Auch im Jahr 2009 wurde über die Höhe des ALG II Regelsatzes kontrovers diskutiert. Die üblichen Verdächtigen versuchten im Bundestagswahlkampf, bei den Lesern der größten deutschen Boulevardzeitung zu punkten.
So forderte der damalige Berliner FDP-Spitzenkandidat für die Bundestagswahl, Martin Lindner, eine Kürzung des Hartz IV Regelsatzes um bis zu 30 Prozent. „Wir haben gerade in Berlin extrem viele Menschen, die sind gesund, die sind arbeitsfähig, und die haben schlichtweg keine Lust, zu arbeiten”, sagte der Liberale und jetzige Bundestagsabgeordnete damals.

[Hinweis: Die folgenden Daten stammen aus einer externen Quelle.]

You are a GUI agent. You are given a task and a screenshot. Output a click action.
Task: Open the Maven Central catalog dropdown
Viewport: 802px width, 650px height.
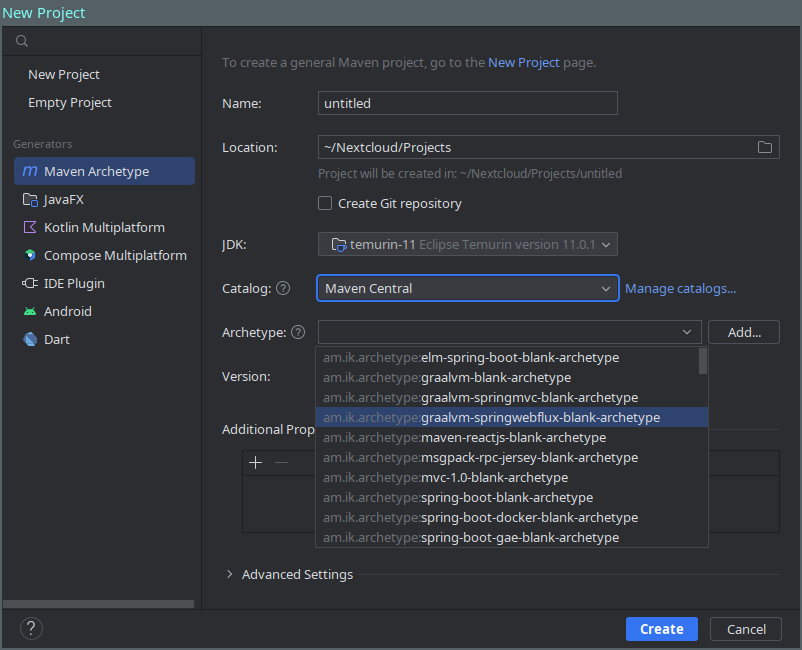pos(467,288)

Erst vor kurzem meinte der Wirtschaftsweise Wolfgang Franz, eine Regelsatz-Kürzung auf 250 Euro vorschlagen zu müssen. Der Ökonom verpackte seine Worte weitaus freundlicher, inhaltlich waren allerdings keine grundlegenden Unterschiede zum Liberalen Martin Lindner auszumachen.

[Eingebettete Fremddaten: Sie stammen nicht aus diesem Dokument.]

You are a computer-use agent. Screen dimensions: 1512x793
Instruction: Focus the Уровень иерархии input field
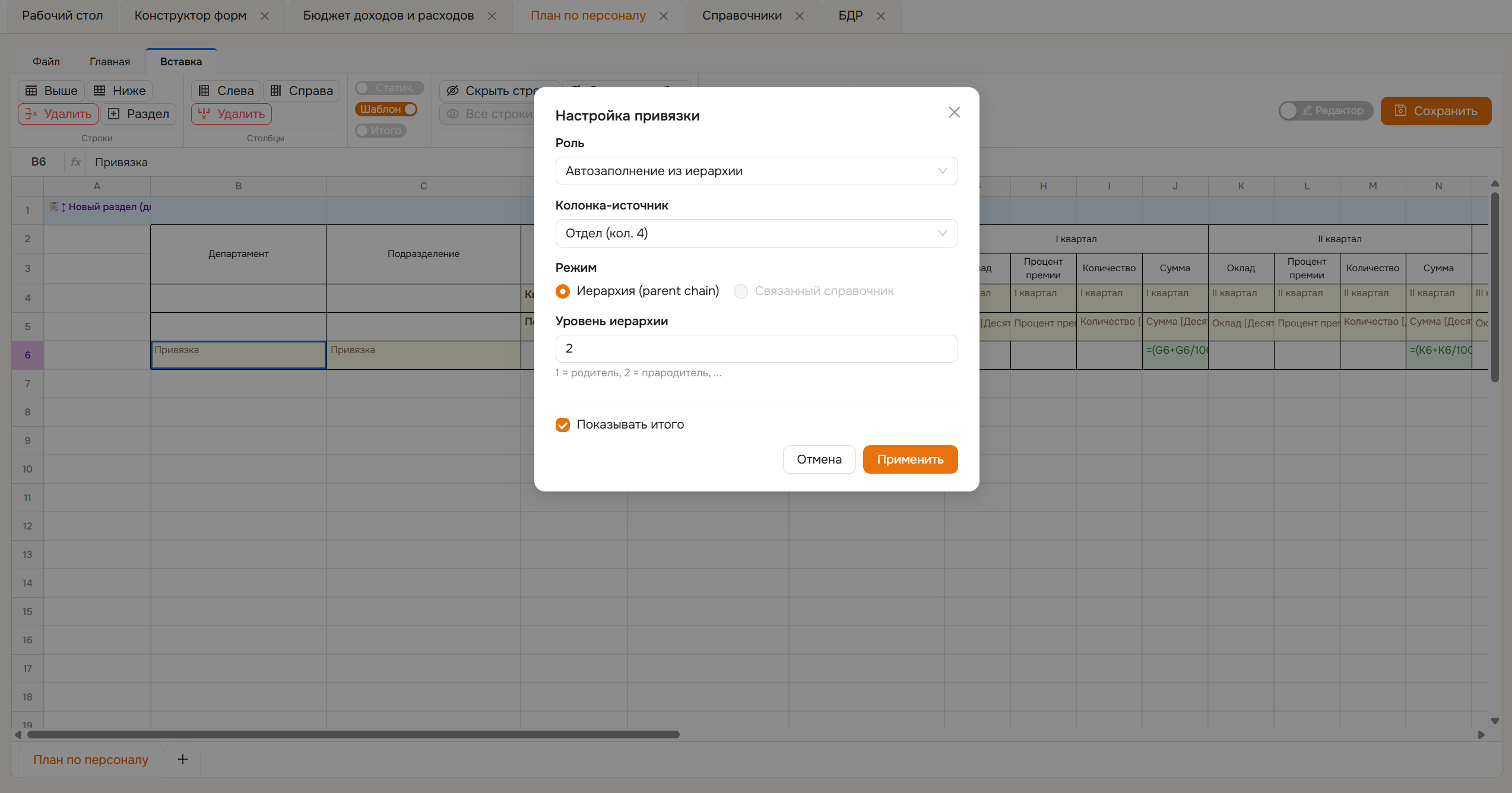[x=756, y=348]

Das Rezept zum Ausgleich der Regelsatz-Kürzung war nämlich bei beiden dasselbe. Laut Lindner sollten die Leistungsbezieher bezahlte, gemeinnützige Arbeit leisten und bei Herrn Franz hieß es, die Zuverdienstmöglichkeiten müssten erweitert werden. Das Ergebnis wäre in beiden Fällen, den Ausbau prekärer
Beschäftigungsverhältnisse zu befördern.
Zum Ende des Jahres 2009 äußert sich nunmehr der Vorsitzende Richter am Bundessozialgericht (BSG), Peter Udsching, zu dieser Thematik. Laut Vorabbericht erteilte Udsching den Forderungen nach einer generellen Kürzung des ALG II Regelsatzes im Interview mit der Verbraucherzeitschrift „Guter Rat“ eine klare Absage. Vielmehr kritisierte der Sozialrichter, dass Arbeitgeber Gehälter bewusst niedrig ansetzen würden, um damit von den ergänzenden Hartz-IV-Leistungen zu profitieren. Dies seien Auswüchse, denen man nach Worten Udschings mit einem allgemeinen Mindestlohn begegnen könne.

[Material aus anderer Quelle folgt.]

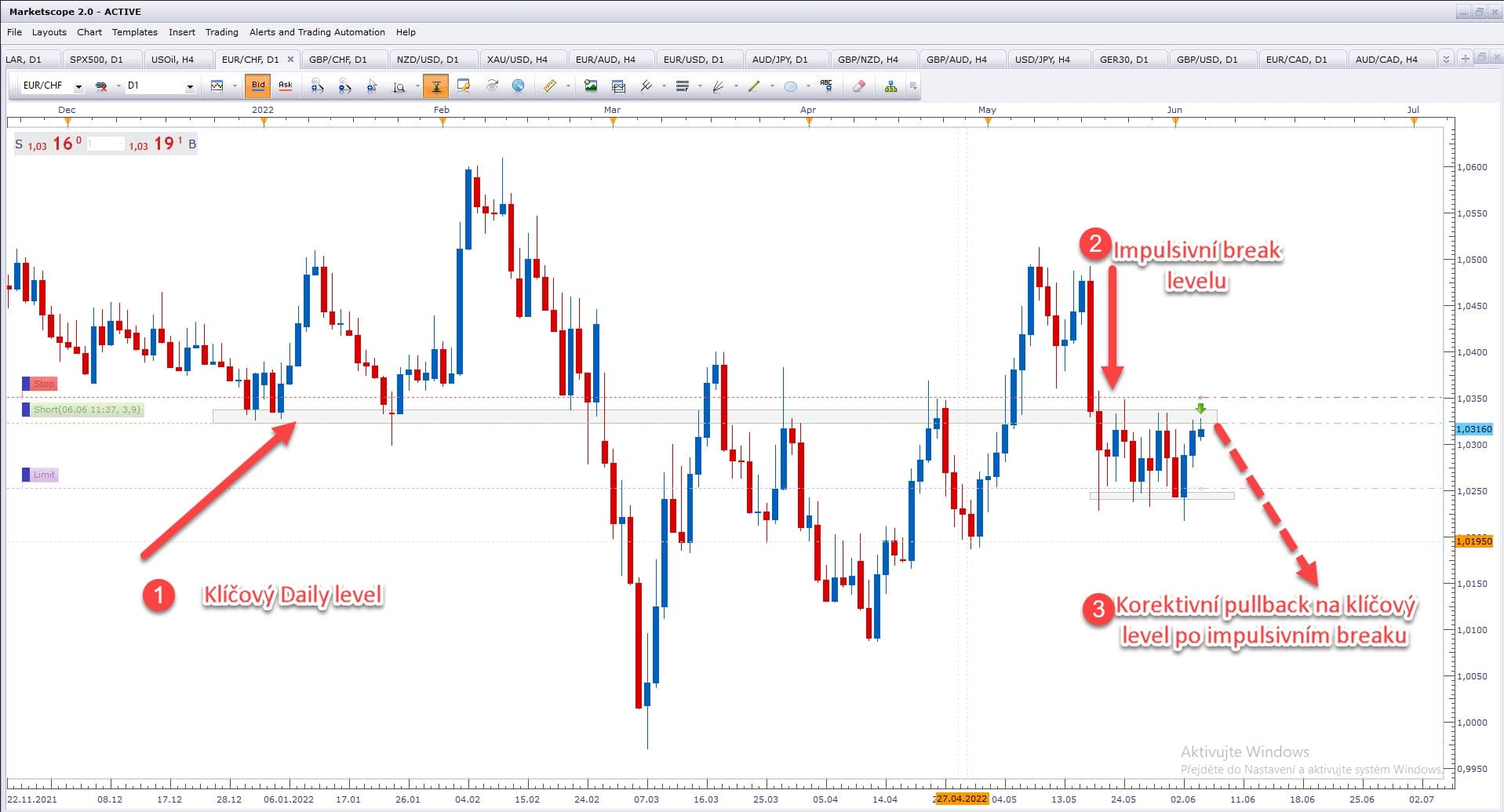Open the EUR/CHF symbol dropdown

click(78, 86)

Udsching geht jedoch nicht davon aus, dass das Bundesverfassungsgericht die Höhe der Regelleistung für Erwachsene als verfassungswidrig ansehen wird. Vielmehr vertritt er die Auffassung, dass der Gesetzgeber hier – anders als beim Kinderregelsatz – jedenfalls vorgerechnet habe, dass der Regelsatz hoch genug sei, um das Existenzminimum zu sichern.